Espíritas fazem campanha há 3 anos
A Associação Médico-Espírita do Paraná faz uma campanha contra o aborto há três anos. Palestras em escolas visando a prevenção da gravidez precoce, aconselhamento de mulheres com intenção de abortar e distribuição de livretos são algumas das atividades da campanha. ''Nós só aceitamos quando há risco de vida para a mãe. No caso do estupro, não podemos resolver praticando outro crime contra um inocente'', diz o presidente da associação, Laércio Furlan.
Mesmo no caso de gravidez de risco, Furlan lembra que muitas mães decidem levar a gestação adiante e têm sucesso. No caso de gravidez por estupro, o médico diz que as mães são aconselhadas a ter o bebê e entregar para a adoção. ''A vida do bebê não pertence à mulher e ela não pode decidir por ele'', argumenta.
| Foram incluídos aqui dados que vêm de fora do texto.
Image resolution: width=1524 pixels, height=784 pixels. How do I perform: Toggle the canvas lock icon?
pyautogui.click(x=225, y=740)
Durante suas palestras, Furlan apresenta um vídeo intitulado O Grito Silencioso. As imagens de uma ecografia mostram um feto tranquilo dentro da barriga da mãe. Os batimentos cardíacos aceleram e o feto se debate ao sentir o colo do útero dilatando. As partes do corpo são aspiradas para fora e, por último, é inserido um instrumento que dilacera a cabeça para que também seja aspirada para fora.
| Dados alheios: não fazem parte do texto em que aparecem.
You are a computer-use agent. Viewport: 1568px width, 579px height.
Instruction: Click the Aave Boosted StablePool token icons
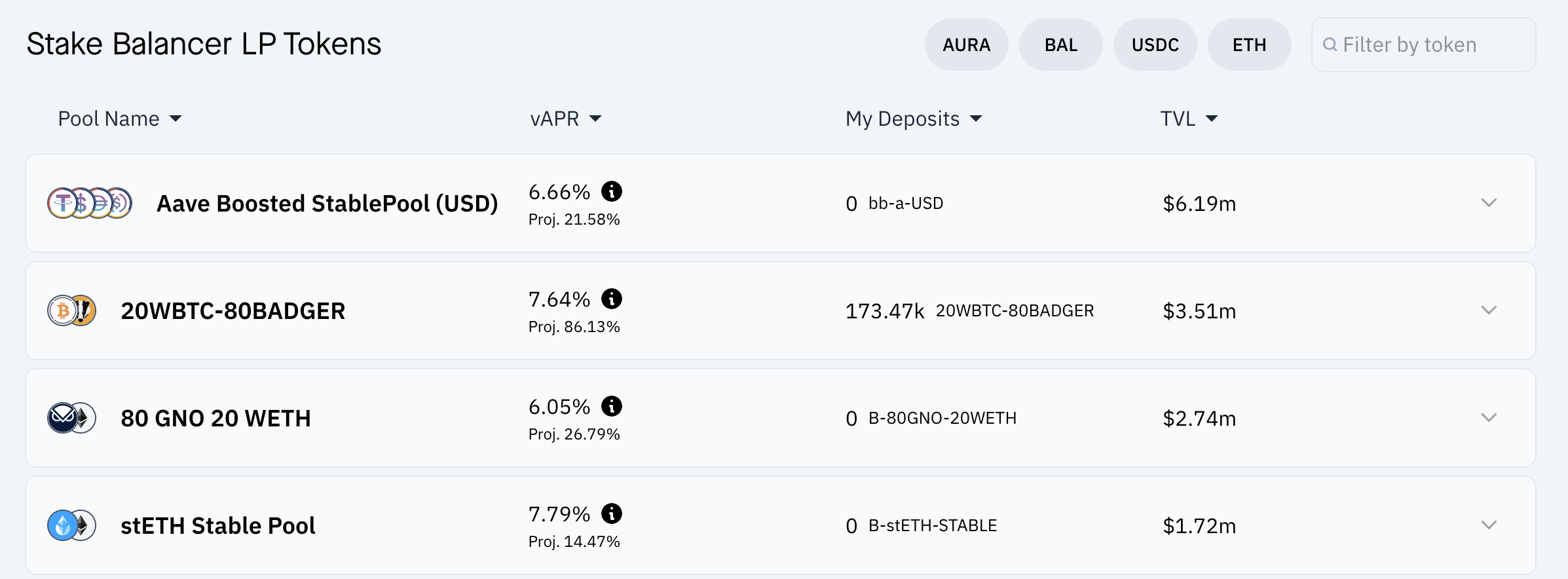(x=90, y=203)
A campanha Vida, Sim à Gravidez aconselhou 49 gestantes com intenção de abortar, das quais 42,86% alegavam que a gestação era inoportuna, 26% por pressão familiar ou do próprio companheiro e outras 14,29% por malformação do embrião. Do total, 44,90% desistiram, 40,82% fizeram o aborto e nos demais casos perdeu-se o contato com a mulher ou a gravidez já estava tardia para o aborto.